Bazı nüshalarda hadisin bu cümlesi:

«Sen Allah'ın senin hakkındaki emrine tecâvüz edemezsin.» denilmiştir. Ki: Kâdî Iyâz bunun da sahih olduğunu söyler. Mânâsı: Sen Allah'ın senin hakkında takdir ettiği hüsran ve helâke karşı gelemezsin. Yahut senin hakkındaki takdir ettiği şekaveti bozamazsın, demektir. Peygamber (sallallahü aleyhi ve sellem) Müseylime'ye: Bana tâbi olmaktan geri kalırsan Allah seni tepeler demiş ve onun bir mucizesi olarak Müseylime, Yemâme harbinde tepelenmiştir.

Sabit b. Kays Resûlüllah (sallallahü aleyhi ve sellem)’in hatibi idi. Ona gelen hey'etlerin hatiblerine Sabit cevap verirdi. Bu sefer de onu göstermesi bundandır.

«Ben bunları benden sonra çıkacak iki yalancı (peygamber) diye te'vil ettim.» cümlesindeki çıkıştan murad onların şan ve şevketlerinin meydana çıkması yahut Peygamberlik iddiaları ve muharebeleridir. Yoksa Peygamber (sallallahü aleyhi ve sellem) zamanında kendileri meydanda idi.

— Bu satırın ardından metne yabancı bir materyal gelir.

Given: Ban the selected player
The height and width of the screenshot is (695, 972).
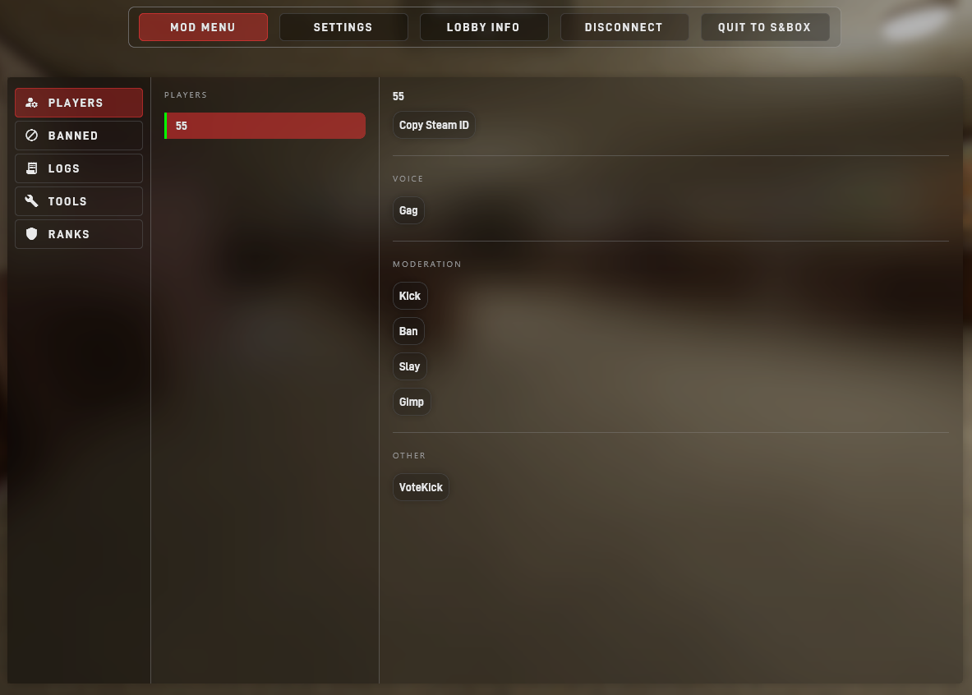Looking at the screenshot, I should click(408, 332).
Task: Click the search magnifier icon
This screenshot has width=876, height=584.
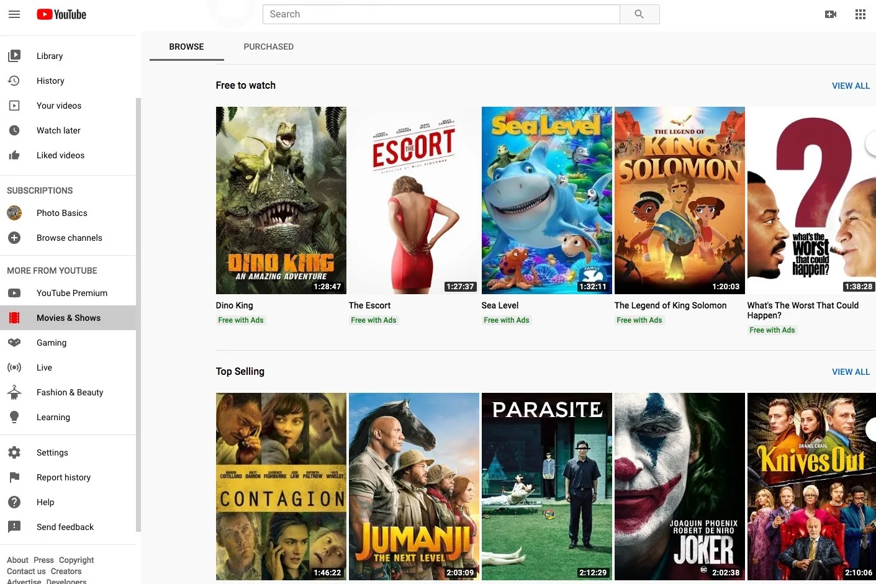Action: click(639, 14)
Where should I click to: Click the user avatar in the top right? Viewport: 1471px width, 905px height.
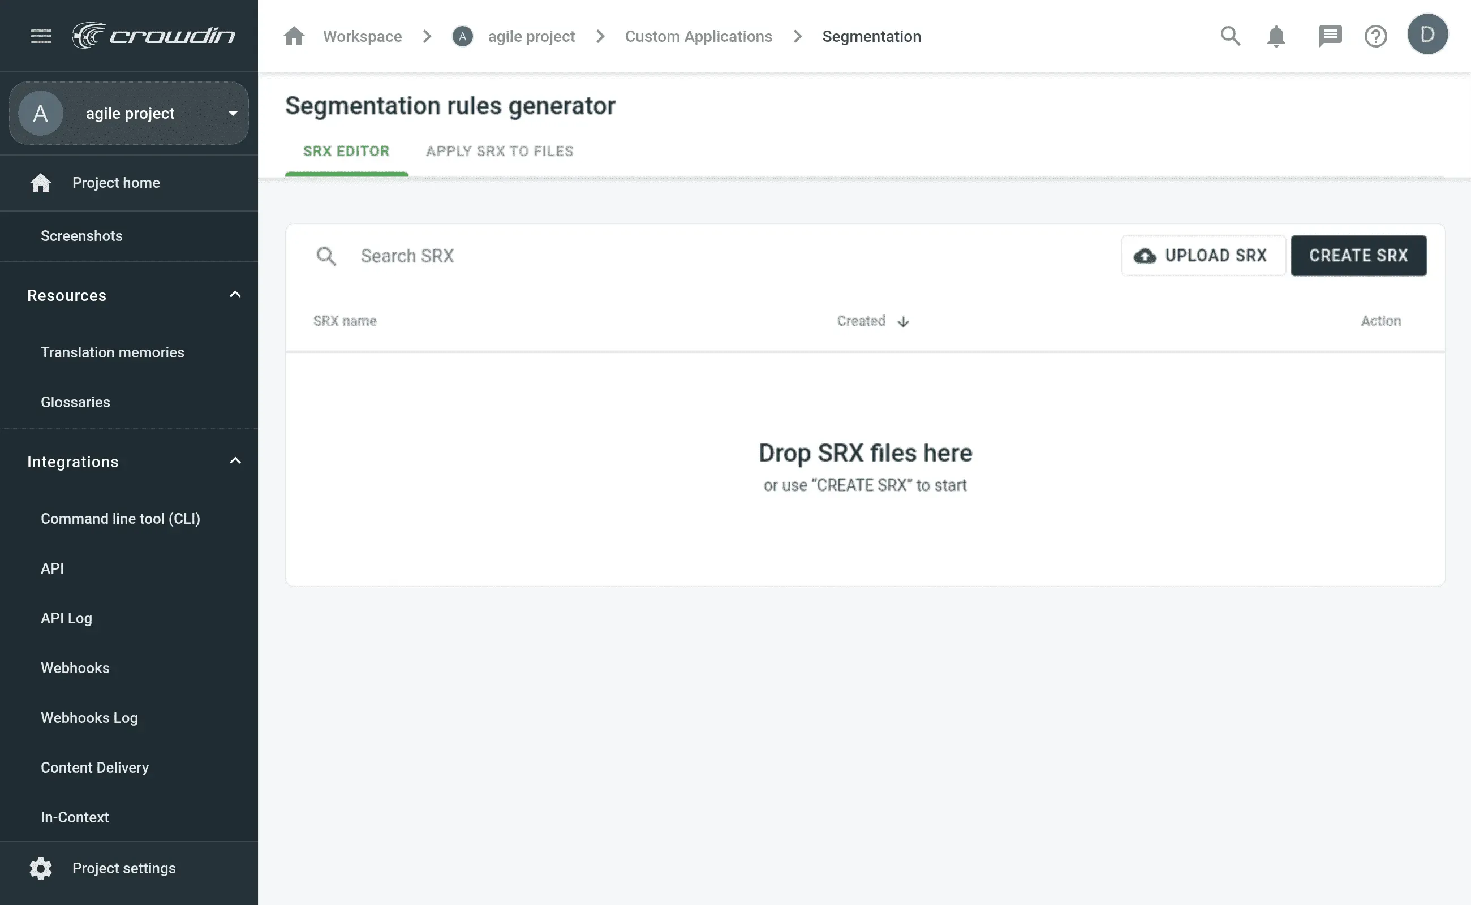point(1427,34)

Resûlüllah (sallallahü aleyhi ve sellem)’e bu bilezikleri üfür diye emir buyurularak onları üfürmesi ve uçmaları bu yalancıların iddialarının mahvu müzmahü olacağına delildir. Nitekim öyle de olmuştur. Bu da Resûlüllah (sallallahü aleyhi ve sellem)’in bir mûcizesidir.

«Bana yerin hazineleri getirildi.» cümlesinden murad yeryüzünün birçok beldelerini fethederek mallarım alacağım ve o yerleri kendi milk ve sultanına katacağını bildirmektedir. Bu da böylece olmuştur. Bir mucizedir.

Esved-i Ansî de Yemen'de zuhur eden fitnede uyurken tepelenmiştir.

6076- Bize Muhammed b. Beşşar rivâyet etti.

(Dedi ki): Bize Vehb b. Cerir rivâyet etti.

(Dedi ki): Bize babam Ebû Raca' El-Utâridî’den, o da Semûra b. Cündeb'den naklen rivâyet etti. Şöyle dedi: Peygamber (sallallahü aleyhi ve sellem) sabah namazını kıldı mı yüzünü cemaata doğru çevirir ve:

«Sizden biriniz dün akşam rü'ya gördü mü?» diye sorardı.

Bu hadîs zevalden önce bile dün akşama Arapça bâriha denileceğine delildir. Ulemâdan Sa'leb ile diğer Bazıları bâriba kelimesinin ancak zevalden sonra kullanılabileceğini söylemişlerdir.

Nevevî: «İhtimal bunlar kelimenin hakikatini kasdetmişlerdir. Bu o kelimenin mecazen zevalden Önce kullanılmasına mâni değildir. Böylece hadisi mecaza hamletmiş olurlar. Aksi takdirde mezhebleri bu hadîsle bâtıl olur.» diyor.